### Supplied text
# # # #

See. Do. Be. Free.
Issue 023
An Open Letter to the Community around this year's theme.
Issue 023: Wholeheartedness – “As Unto the Lord” by Bill Robinson
As Street Psalms enters its 25th year of forming grassroots leaders in vulnerable communities, we are inviting friends of our work to reflect with us on their own sense of vocation and call. This month Bill Robinson reflects on our guiding question:
When did your sense of vocation become real to you and what does it mean for you to show up wholeheartedly in your call when confronted with disappointment, failure, despair, and your own half-heartedness?
I’m a fan of Street Psalms, and flattered I was asked to contribute to this series on whole-heartedness for your 25th anniversary. But the question of wholeheartedness is a hard one for me. My sense of vocation has generally felt fuzzy and fluid, always unfolding. So I can’t really drop the needle on a time when it became real.
I was unencumbered by plans and goals in my early days. I hadn’t planned to go into higher education, but I needed a job and managed to get one as a college professor. I loved the students and enjoyed the work, so I began to imagine university life as a career. Seven years later I became a college president and stayed one for 24 years.
My first presidential tenure took our young family to rural Indiana. Professionally, I accepted the job because I realized I was more of a generalist than a specialist. Broad interests help a president more than they help a professor. Seven years later, I entered the same job at a college in Spokane, Washington. In both moves, my spouse and I were motivated by personal factors as much as professional ones. Essentially, my vocational path had been laid more by family-friendly opportunities than by a particular calling.

# # # #

### Collected material
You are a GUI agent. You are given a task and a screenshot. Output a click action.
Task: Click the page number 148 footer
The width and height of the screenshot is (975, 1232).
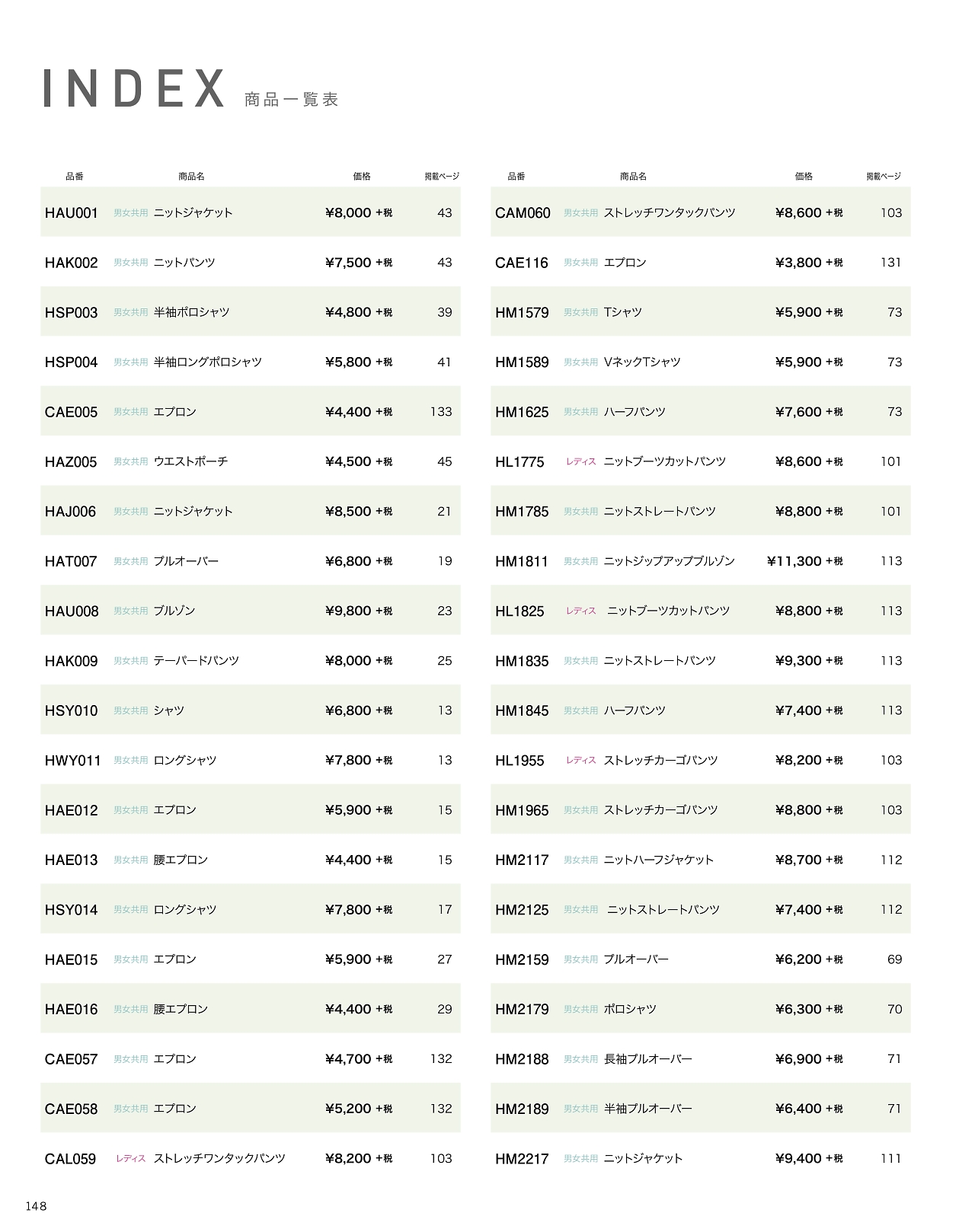pos(36,1206)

# # # #

### What to work on
Write out the Street Psalms letter on wholeheartedness above in full, word for word.

### Written response
See. Do. Be. Free.
Issue 023
An Open Letter to the Community around this year's theme.
Issue 023: Wholeheartedness – “As Unto the Lord” by Bill Robinson
As Street Psalms enters its 25th year of forming grassroots leaders in vulnerable communities, we are inviting friends of our work to reflect with us on their own sense of vocation and call. This month Bill Robinson reflects on our guiding question:
When did your sense of vocation become real to you and what does it mean for you to show up wholeheartedly in your call when confronted with disappointment, failure, despair, and your own half-heartedness?
I’m a fan of Street Psalms, and flattered I was asked to contribute to this series on whole-heartedness for your 25th anniversary. But the question of wholeheartedness is a hard one for me. My sense of vocation has generally felt fuzzy and fluid, always unfolding. So I can’t really drop the needle on a time when it became real.
I was unencumbered by plans and goals in my early days. I hadn’t planned to go into higher education, but I needed a job and managed to get one as a college professor. I loved the students and enjoyed the work, so I began to imagine university life as a career. Seven years later I became a college president and stayed one for 24 years.
My first presidential tenure took our young family to rural Indiana. Professionally, I accepted the job because I realized I was more of a generalist than a specialist. Broad interests help a president more than they help a professor. Seven years later, I entered the same job at a college in Spokane, Washington. In both moves, my spouse and I were motivated by personal factors as much as professional ones. Essentially, my vocational path had been laid more by family-friendly opportunities than by a particular calling.